- Born: March 24, 1944
- Died: December 28, 1983 (aged 39) Homestead Air Force Base, Florida, United States
- Known for: Campaigned to allow use of the first artificial heart

= Dale Lott =

American fire dispatcher (1944–1983)

Dale Edward Lott (March 24, 1944 – December 28, 1983) was an American fire dispatcher and Navy non-commissioned officer who unsuccessfully applied to become the first patient to receive a permanent artificial heart. While Lott never received the implant, his subsequent media campaign succeeded in changing the rules for future applicants, allowing Barney Clark and other patients to receive theirs.

== Biography ==
Lott was raised in Columbus, Ohio, and lived for a time in nearby Pataskala. At the time that his congestive cardiac failure began in 1979, he was a chief petty officer in the U.S. Navy, serving on a destroyer in dry dock at Joint Base Charleston. He was discharged and moved to Homestead, Florida, where he began working as an emergency dispatcher for the Metro Dade Fire Rescue Department. In September 1981, Lott learned his condition was terminal, quitting his job the following month.

Because Lott had diabetes and a history of alcoholism, he was ineligible for a heart transplant. His physician wrote to the University of Utah asking for more information about its Jarvik-7 artificial heart, which had been successfully tested in animals and recently approved for human use. At that time, however, the rules for implantation of the Jarvik-7 were strict: it could only be installed in the event that a patient was already undergoing open-heart surgery, was placed on a cardiopulmonary bypass machine, and their natural heart could not resume its normal functioning. Lott's heart, despite its ongoing failure, could not be pre-emptively replaced with the Jarvik-7 unless it had already stopped altogether on an operating table.

With the help of the Dade County Association of Firefighters, the labor union Lott had been a member of, Lott began a media campaign in February 1982 advocating for his right to have an artificial heart implanted. He told the Miami Herald, "If I could find a doctor who would do it illegally, I would do it." The University of Utah refused Lott's request, considering it unethical to remove a beating heart from a patient's body. In March, Lott hired Miami attorney Ellis Rubin to sue the university to change its guidelines. Rubin threatened to dump Lott on the steps of the university building so officials "could watch him die."

Lott was the most prominent of 14 patients who had requested the Jarvik-7 be implanted in their bodies. The University of Utah ultimately agreed to review its policy.
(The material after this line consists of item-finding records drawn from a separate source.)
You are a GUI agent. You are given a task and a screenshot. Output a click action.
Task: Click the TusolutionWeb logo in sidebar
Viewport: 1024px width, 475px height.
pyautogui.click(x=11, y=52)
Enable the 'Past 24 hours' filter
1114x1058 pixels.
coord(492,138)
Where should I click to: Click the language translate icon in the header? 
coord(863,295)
On May 24, 1982, the university announced that it would broaden the criteria for implantation, allowing patients suffering from cardiomyopathy like Lott to receive the artificial heart pre-emptively if their condition was inoperable and terminal. However, Lott's physician told him that his condition was too severe for him to benefit from the implant, and Lott removed his name from the waiting list on May 27, expecting to die imminently.

Beginning around June, however, Lott experienced an unexpected partial recovery, which his physician said could not be explained by current medicine. Lott attributed the recovery to his faith in God. By the time that a fellow cardiomyopathy sufferer, Barney Clark, became the first recipient of the Jarvik-7 on December 2, 1982, Lott had resumed normal life activities, albeit with continued difficulties. A year later, his condition began to deteriorate again. Lott died at 6:25 a.m. on December 28, 1983, at the Homestead Air Force Base hospital.